After that I had to rush in to wrangle with computers and projectors so that I could help present on City of Lights/ Ciudad de Luces, the outreach program I helped start last year that connects the bike movement with low income, Spanish speaking cyclists. I presented with Allison Mannos, the program manager and all-around superstar of City of Lights, and Andy Rodriguez, who organizes educational programming. We gave our history and current program spiel to a packed room and had some good questions about how to get started with connecting to low income cyclists in other areas (hooray!).

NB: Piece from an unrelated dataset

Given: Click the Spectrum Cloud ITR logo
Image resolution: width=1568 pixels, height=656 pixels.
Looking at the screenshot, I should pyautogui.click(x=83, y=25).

Unfortunately the Summit had only three workshop cycles, so since I presented during the first two, I only got to attend one other workshop. This was a presentation on walkability assessments given in part by urban planning student/ alt trans researcher extraordinaire Alexis Lantz, who showed pictures to illustrate common impediments to walkability and gave a vocabulary lesson on pedestrian improvements (chokers and chicanes for all streets!).
The closing speech for the day came from Ryan Snider, a transportation consultant here in LA, who was careful to preface his fiery call to action with the understanding that this was about advocacy, not policy. Then he proceeded to argue, persuasively, for a culture change at LADOT. Since the Street Summit's opening address was given by Janette Sadik-Khan, the transportation commissioner of NYCDOT, we'd all been made painfully aware of the possibilities of a more progressive department of transportation. If our own DOT embraced the (sooooooooo obvious) need for a new approach to congestion and safety in Los Angeles, how much easier would it be to get simple and affordable bike and pedestrian infrastructure projects off the ground?
So then the day wasn't over, even though my brain was frizizzled, and we rode en masse to La Cita near Bunker Hill and enjoyed their back patio while decompressing. Then it was time to try out Angel's Flight (more on that later).
To see a more human Los Angeles manifested by the advocates who are working to bring this reality to more city residents inspires me to keep on plugging along.